◆ **Exercise data**:

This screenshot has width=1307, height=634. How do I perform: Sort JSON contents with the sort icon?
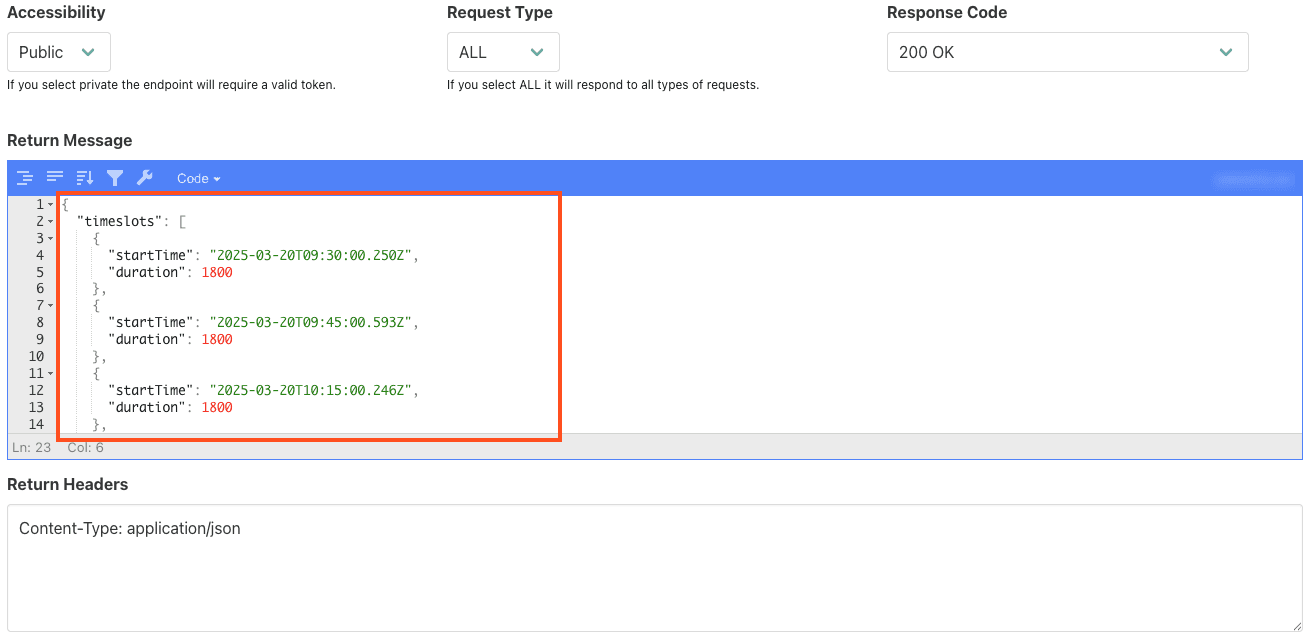click(x=84, y=178)
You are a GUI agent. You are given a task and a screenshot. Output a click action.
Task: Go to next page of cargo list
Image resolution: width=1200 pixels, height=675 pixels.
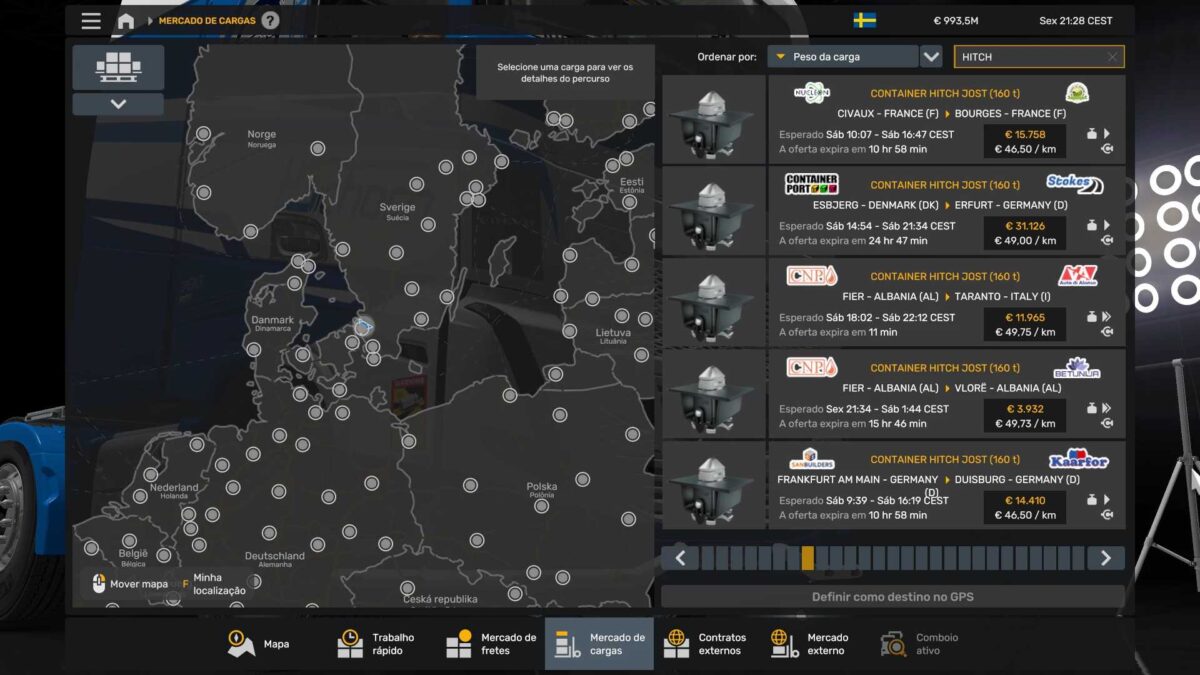tap(1105, 558)
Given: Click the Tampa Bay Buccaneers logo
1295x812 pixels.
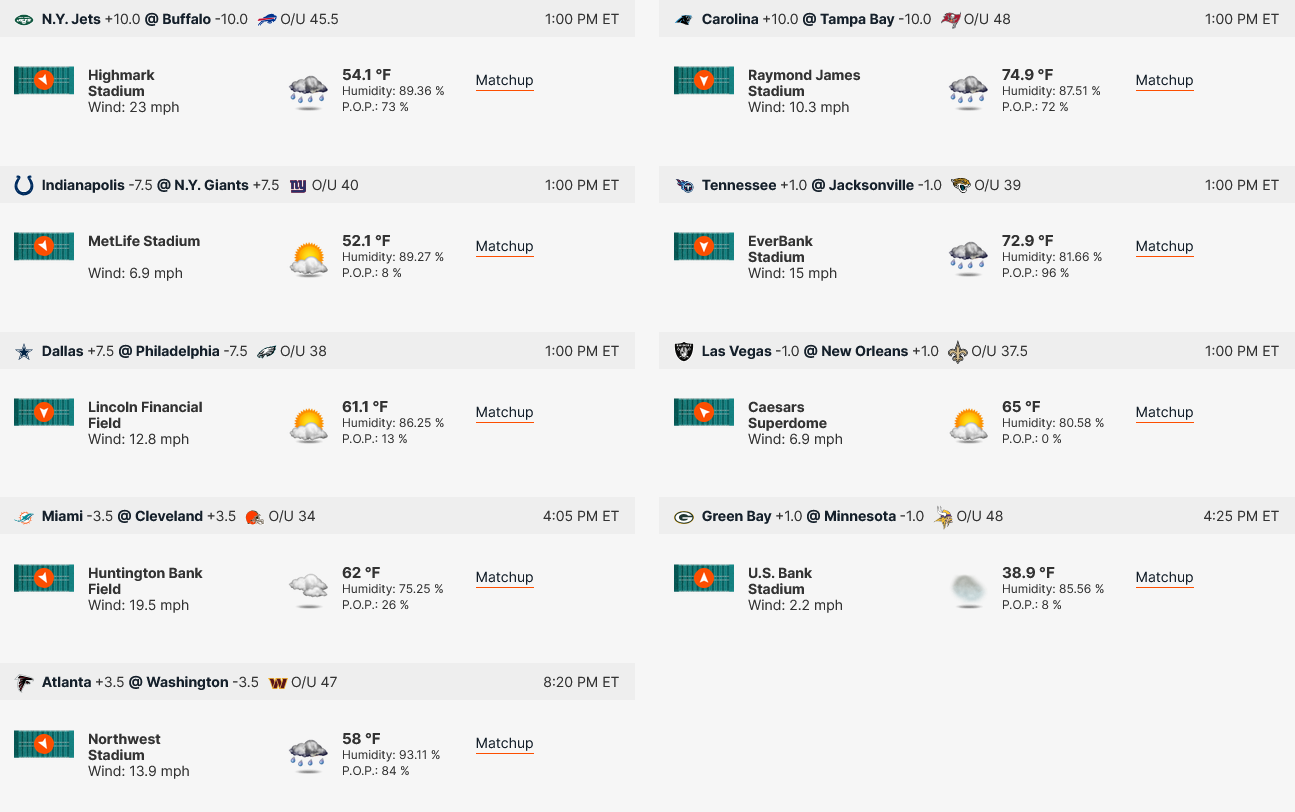Looking at the screenshot, I should [951, 19].
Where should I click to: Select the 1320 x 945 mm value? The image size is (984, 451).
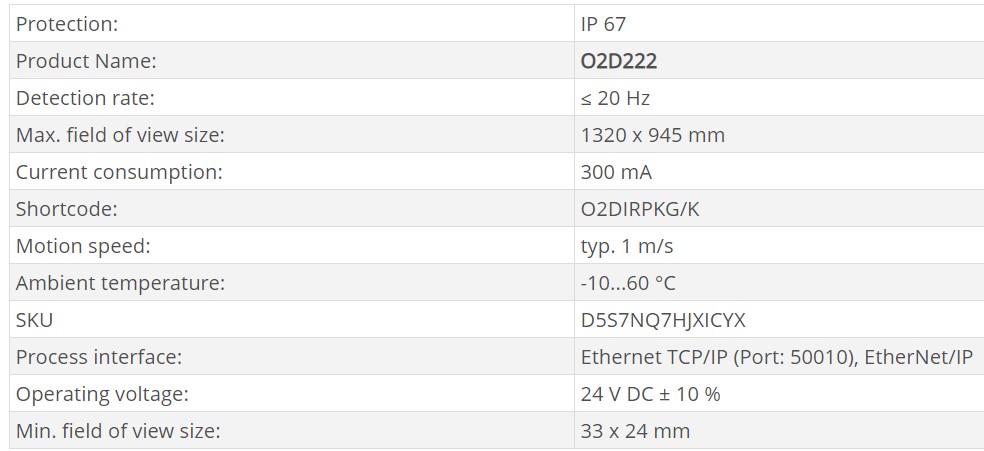click(652, 135)
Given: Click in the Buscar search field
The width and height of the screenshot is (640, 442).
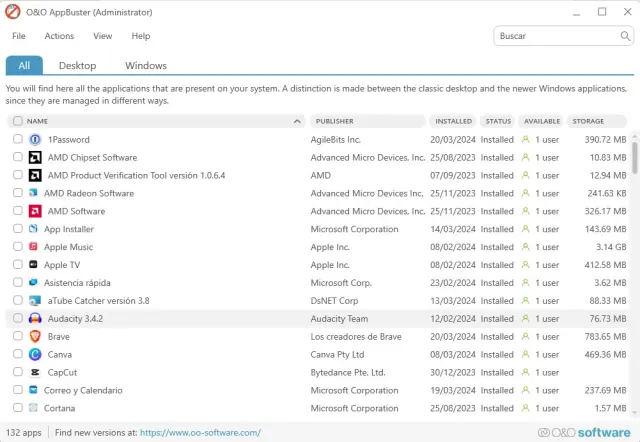Looking at the screenshot, I should [x=555, y=36].
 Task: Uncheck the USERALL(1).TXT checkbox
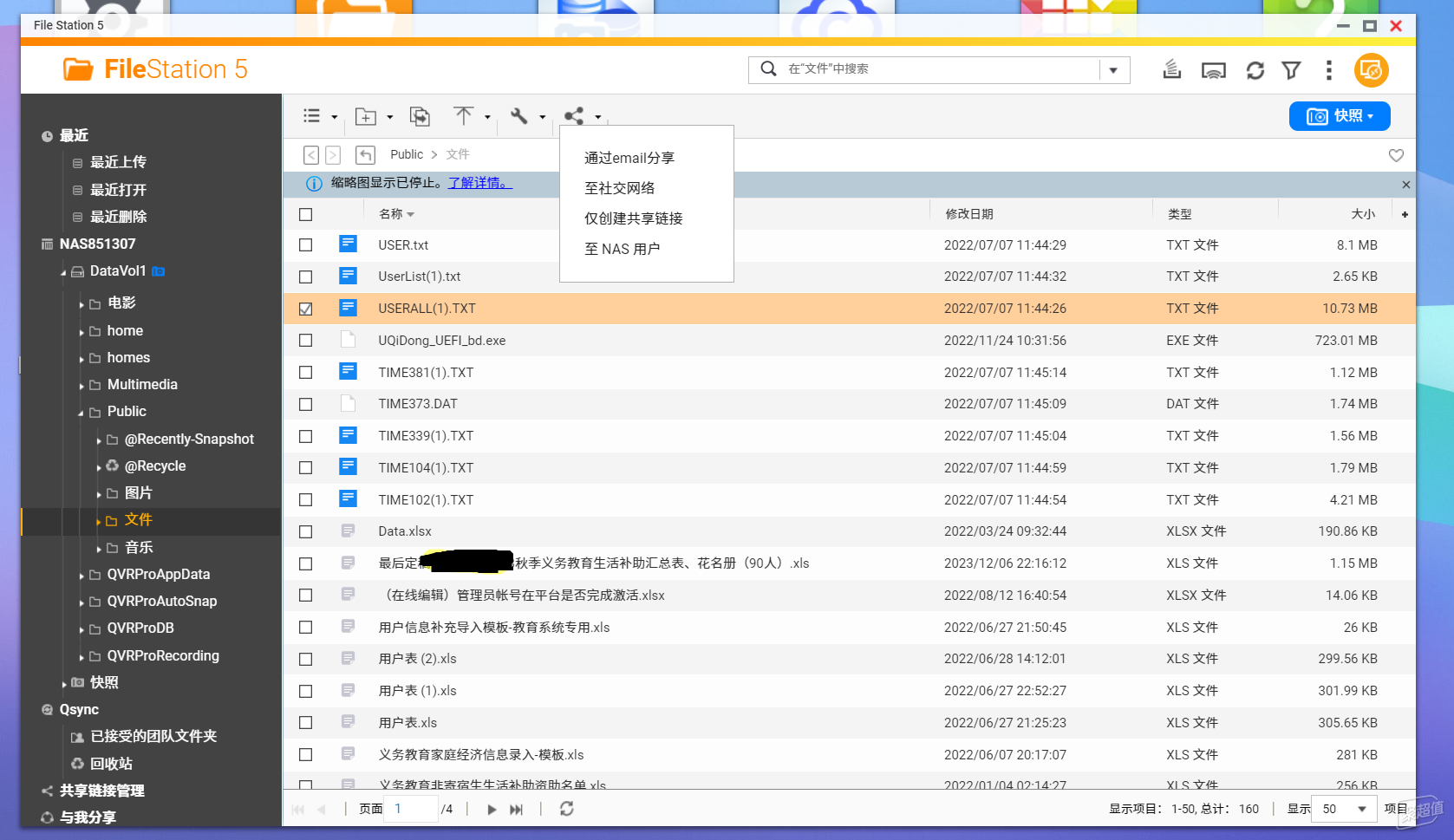click(306, 309)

◆ **Required work**:
Retype verbatim only the lines beginning with the line that contains "Image resolution: width=1200" and ending with the last line of the listing above; pictures are to be excluded.

◆ **Exercise solution**:
Image resolution: width=1200 pixels, height=675 pixels.
tap(1105, 558)
Given: Click the Tampa Bay Buccaneers logo
1295x812 pixels.
Looking at the screenshot, I should [951, 19].
Where should I click to: Select the 1320 x 945 mm value? The image size is (984, 451).
click(652, 135)
Given: Click in the Buscar search field
The width and height of the screenshot is (640, 442).
Looking at the screenshot, I should [x=555, y=36].
 Task: Uncheck the USERALL(1).TXT checkbox
click(306, 309)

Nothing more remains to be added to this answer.